La reciente decisión de Meta de desmantelar efectivamente su alguna vez prometedor ecosistema de fitness en realidad virtual, en particular moviendo la aclamada aplicación Supernatural al “modo de mantenimiento”, ha dejado a los usuarios desilusionados y plantea serias dudas sobre la visión a largo plazo de la compañía para la realidad virtual. Esto no es simplemente el cierre de otra aplicación; es una traición a una comunidad dedicada y un paso atrás para una plataforma que alguna vez fue una verdadera promesa de accesibilidad en el fitness.
El ascenso y la caída de lo sobrenatural
Supernatural, adquirido por Meta en 2021, se destacó como el equivalente más cercano a un “Pelotón para realidad virtual”. A diferencia de muchas otras opciones de fitness en realidad virtual (Beat Sabre, FitXR, Thrill of the Fight ), cultivó una experiencia única y atractiva a través de música con licencia, entrenamientos basados en ritmos y entornos inmersivos en 3D. Fundamentalmente, ofreció entrenamiento personalizado a través de presencias de video realistas en 3D, creando una sensación de conexión que impulsó un compromiso constante. La integración del seguimiento de la frecuencia cardíaca de la aplicación solidificó aún más su valor como herramienta de fitness legítima.
Ahora, tras los despidos de Meta’s Reality Labs, Supernatural está efectivamente congelado, sin contenido nuevo, sin palabras motivadoras de los entrenadores y sin un futuro claro. Esto no es sólo una pausa; es un abandono deliberado, que se hace eco de cierres similares de iniciativas pasadas de fitness de Meta.
Por qué esto es importante: más allá de la aplicación
Las acciones de Meta resaltan un patrón preocupante: la voluntad de descartar proyectos que no generan retornos masivos de inmediato, incluso si fomentaron comunidades dedicadas. El fitness con realidad virtual no se trata sólo de ejercicio; se trata de hacer que el movimiento sea accesible para quienes tienen dificultades con los gimnasios o las rutinas tradicionales. Supernatural demostró esto al atraer a usuarios que de otro modo no participarían en absoluto en la realidad virtual. La aplicación creó un espacio único donde las personas se sintieron conectadas, motivadas y empoderadas. Perder eso es un gran revés.
El cierre también expone las cambiantes prioridades de Meta. La compañía está pasando de los auriculares a las gafas inteligentes, una medida que sacrifica las comunidades de realidad virtual existentes en aras de un futuro potencialmente lucrativo pero no probado.
El panorama general: el futuro incierto de la realidad virtual
Meta tiene un historial de cerrar estudios y juegos, incluido Echo Arena, un querido juego competitivo de gravedad cero. Esta última ola de cierres, incluidos los estudios detrás de Asgard’s Wrath II, Batman: Arkham Shadow y Deadpool VR, señala un cambio estratégico más amplio. Meta parece más centrado en las funciones sociales de Horizon Worlds (a pesar de una adopción mínima por parte de los usuarios) y en dispositivos portátiles como gafas inteligentes, en lugar de las experiencias inmersivas que alguna vez definieron sus ambiciones de realidad virtual.
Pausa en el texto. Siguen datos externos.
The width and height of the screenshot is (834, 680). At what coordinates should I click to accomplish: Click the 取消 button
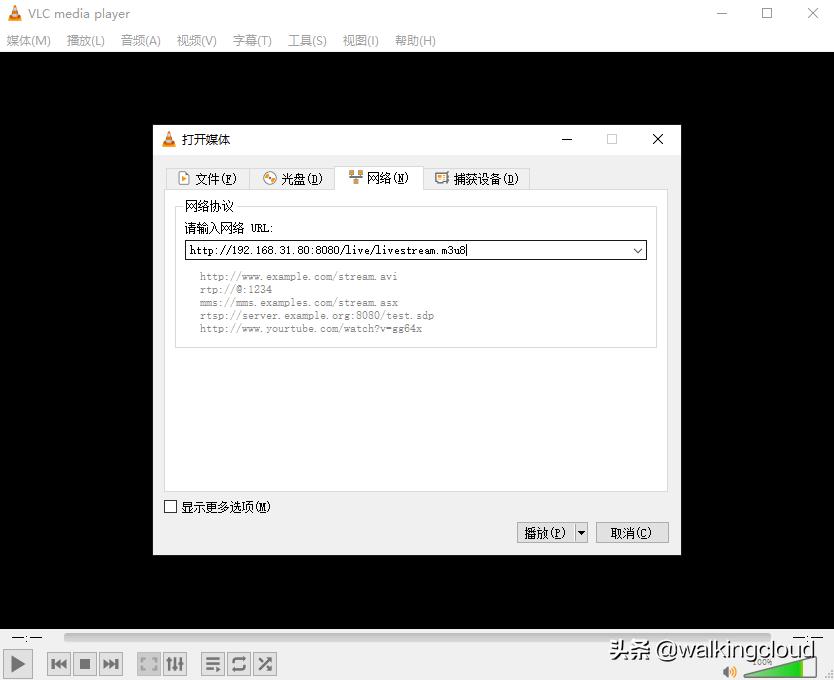coord(632,532)
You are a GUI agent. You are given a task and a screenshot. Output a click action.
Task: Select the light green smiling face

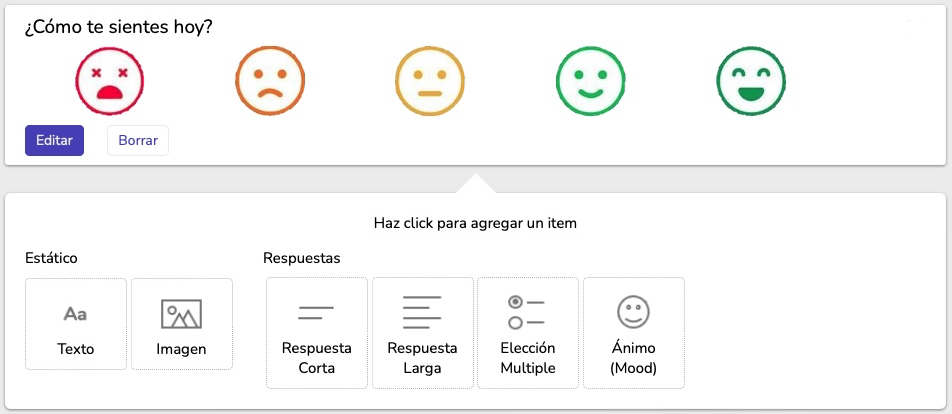click(x=590, y=82)
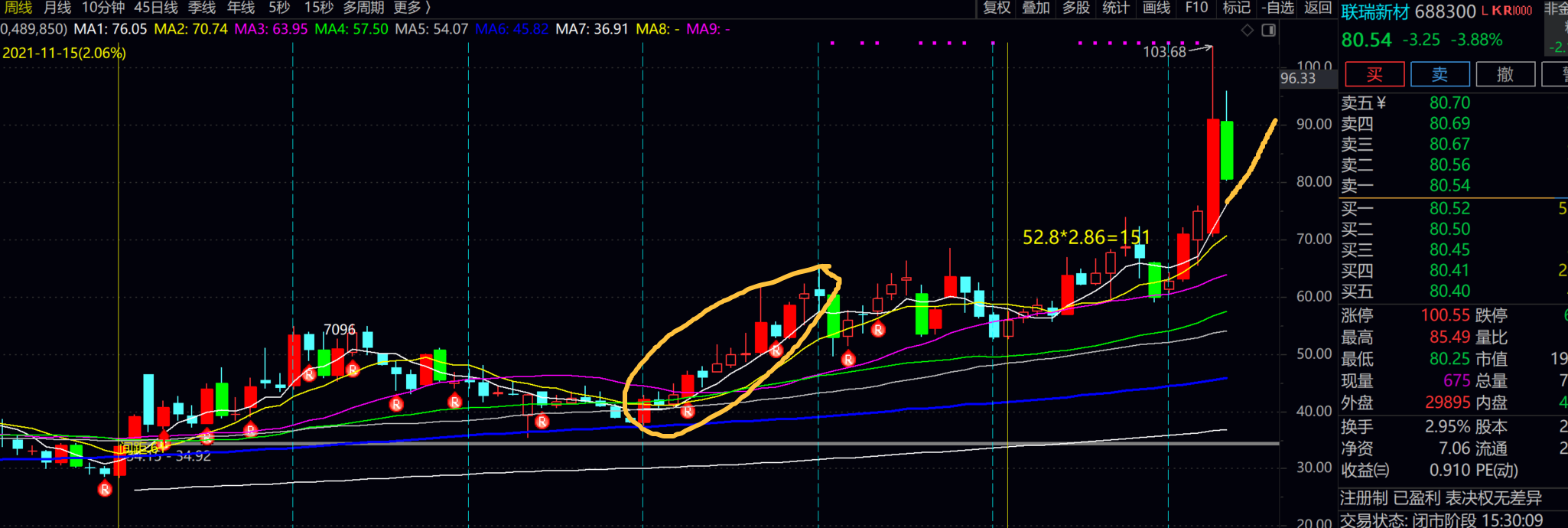Click the diamond icon above the chart
This screenshot has height=528, width=1568.
[1248, 30]
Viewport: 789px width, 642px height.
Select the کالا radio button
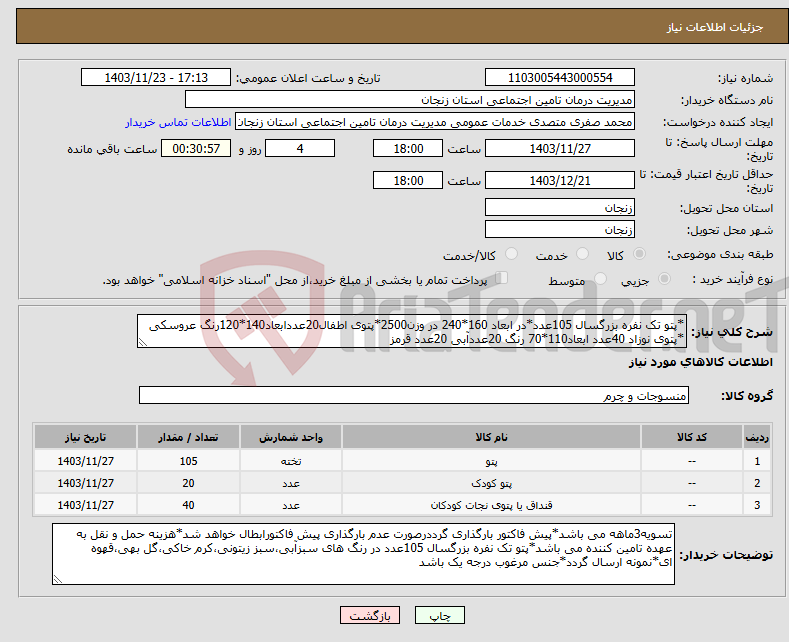[640, 256]
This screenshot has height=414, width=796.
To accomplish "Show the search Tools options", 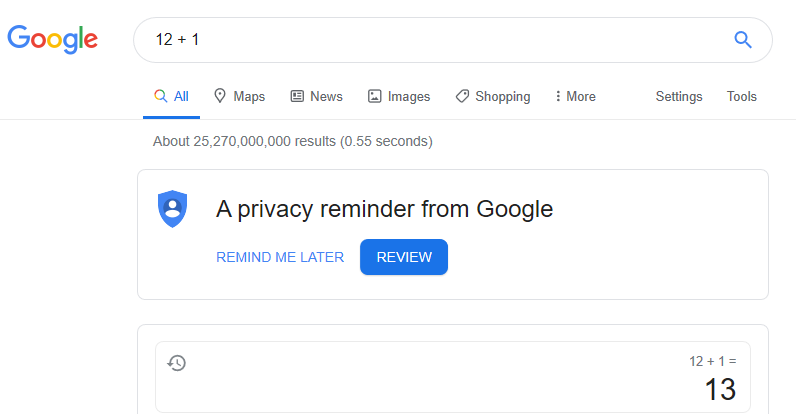I will (742, 97).
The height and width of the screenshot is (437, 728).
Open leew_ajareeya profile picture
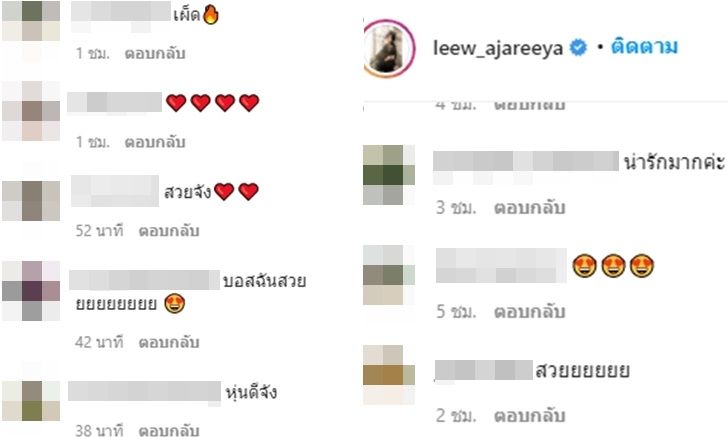click(x=389, y=48)
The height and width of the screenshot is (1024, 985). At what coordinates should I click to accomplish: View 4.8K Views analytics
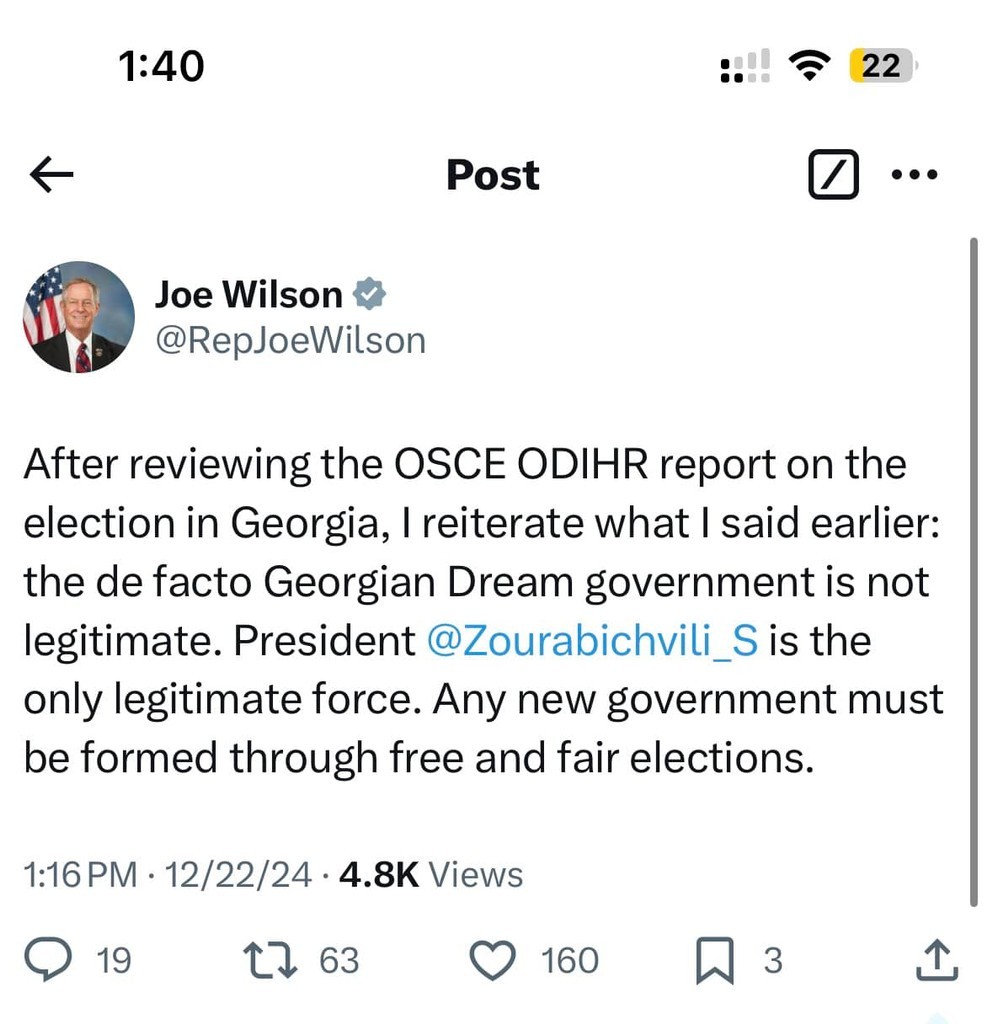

Este giro es particularmente preocupante dada la aparición de competidores como Valve, con sus próximos auriculares Steam Frame. La ventaja de Meta en la realidad virtual asequible se está erosionando, y abandonar las bases de usuarios principales, como la comunidad del fitness, sólo acelera ese declive.
El costo humano
El impacto va más allá de las características perdidas; se trata de confianza rota. Los usuarios invirtieron tiempo, dinero y energía emocional en Supernatural, confiando en su coherencia y comunidad. Ahora se quedan con una “aplicación zombie” y la sensación de que su compromiso era desechable. Como lo expresó conmovedoramente un entrenador de Supernatural, el equipo “amaba cada momento de este viaje juntos… por cada atleta que descubrió lo fuertes, valientes y capaces que son en realidad”. Esa conexión está cortada.
El futuro de la realidad virtual ahora parece turbio, incluso para los veteranos de la industria. La crisis de identidad de Meta (un cambio de los juegos y el fitness a la telepresencia y los wearables impulsados por IA) deja a sus usuarios leales preguntándose hacia dónde se dirige la plataforma.
En conclusión, el abandono de Meta del fitness con realidad virtual no es sólo una decisión comercial; es una traición a una comunidad apasionada y una señal de que la empresa está priorizando las ganancias a corto plazo sobre la construcción de ecosistemas a largo plazo. El futuro de la realidad virtual sigue siendo incierto, pero una cosa está clara: la confianza es frágil y abandonar a los usuarios dedicados tiene un costo elevado.